Task input:
↓↓↓

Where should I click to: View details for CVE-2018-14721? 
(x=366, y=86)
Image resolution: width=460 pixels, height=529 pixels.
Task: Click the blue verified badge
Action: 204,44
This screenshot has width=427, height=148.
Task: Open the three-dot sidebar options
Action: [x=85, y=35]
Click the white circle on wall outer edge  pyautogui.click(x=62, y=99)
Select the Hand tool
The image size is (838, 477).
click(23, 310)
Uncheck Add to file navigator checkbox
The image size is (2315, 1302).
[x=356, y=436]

↑↑↑
↓↓↓

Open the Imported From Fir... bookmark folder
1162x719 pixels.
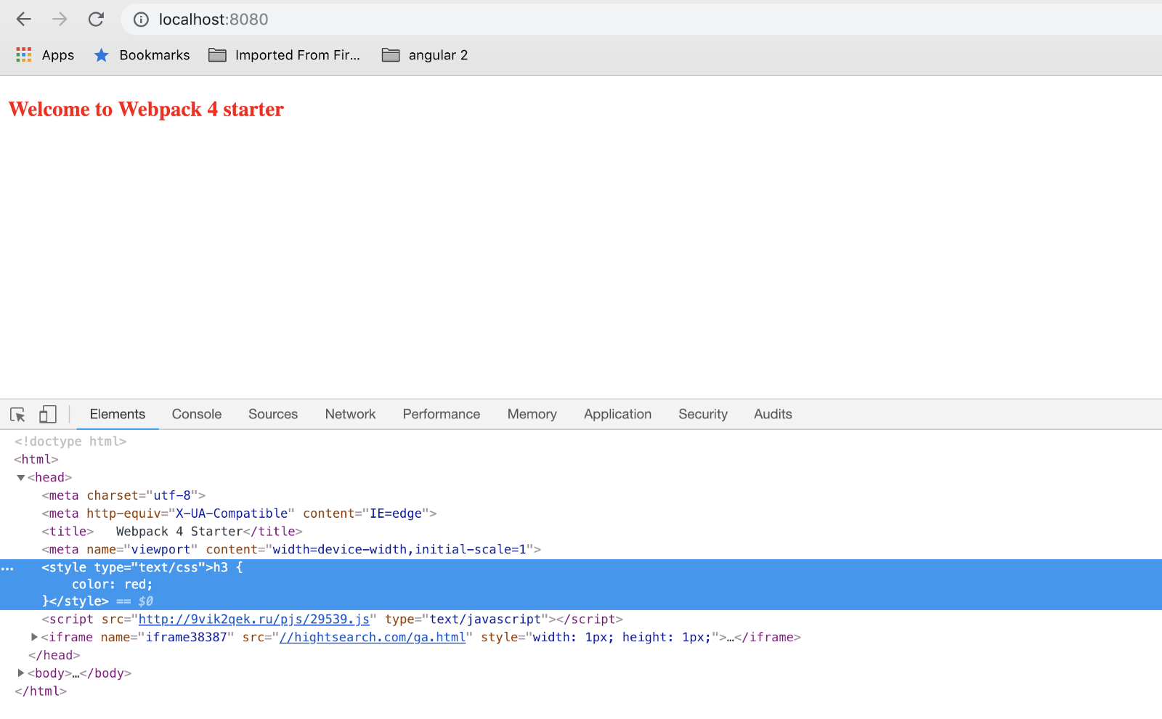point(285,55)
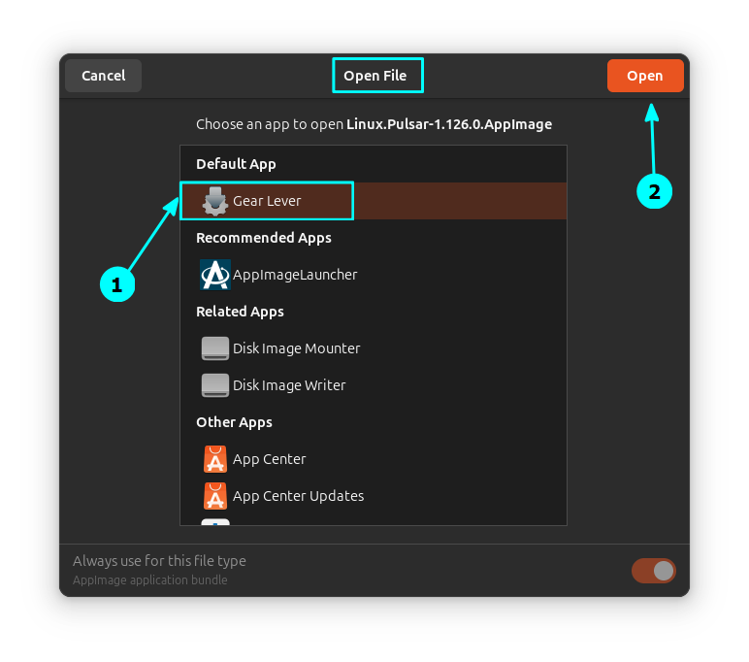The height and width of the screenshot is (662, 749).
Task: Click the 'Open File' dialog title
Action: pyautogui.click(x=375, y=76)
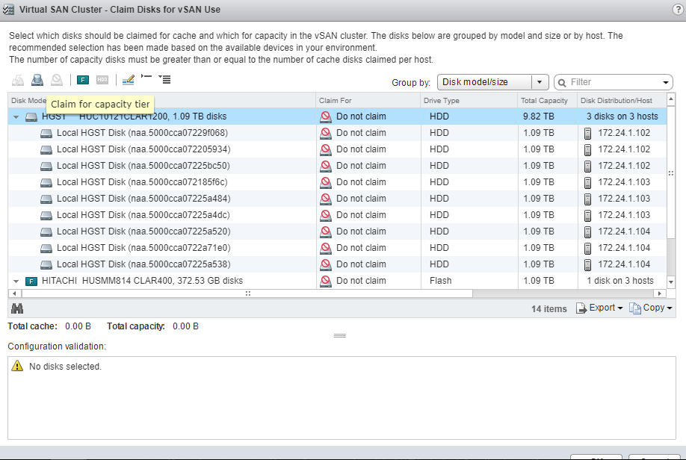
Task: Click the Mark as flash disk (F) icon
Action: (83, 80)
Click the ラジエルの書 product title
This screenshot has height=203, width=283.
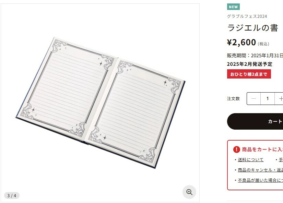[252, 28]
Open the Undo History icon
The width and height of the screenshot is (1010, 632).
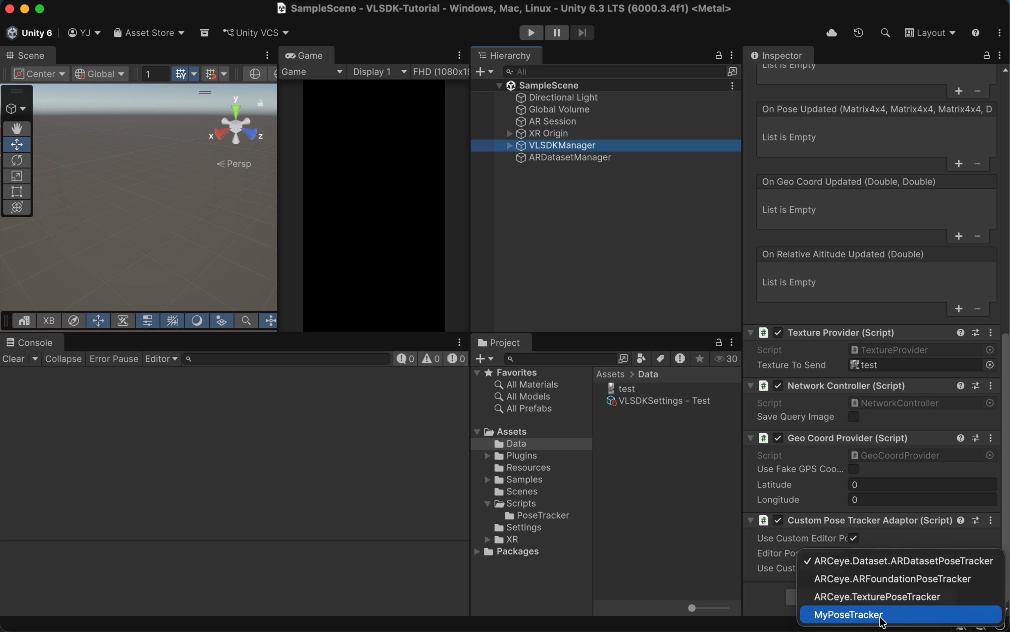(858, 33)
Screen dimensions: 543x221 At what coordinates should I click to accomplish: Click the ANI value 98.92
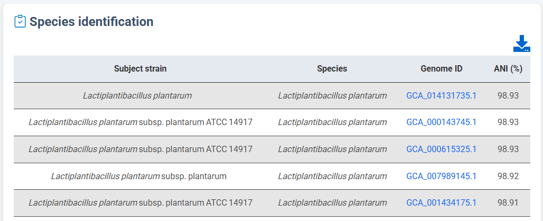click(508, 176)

↑↑↑

Please put the lines of the listing above into a JSON list of strings, one string per line and with blank lines left out, starting at the line that contains "Where should I" and ending at the line that contains "Action: [x=85, y=35]".

Exercise output:
[
  "Where should I click to: View details for CVE-2018-14721? ",
  "(x=366, y=86)",
  "Image resolution: width=460 pixels, height=529 pixels.",
  "Task: Click the blue verified badge",
  "Action: 204,44",
  "This screenshot has width=427, height=148.",
  "Task: Open the three-dot sidebar options",
  "Action: [x=85, y=35]"
]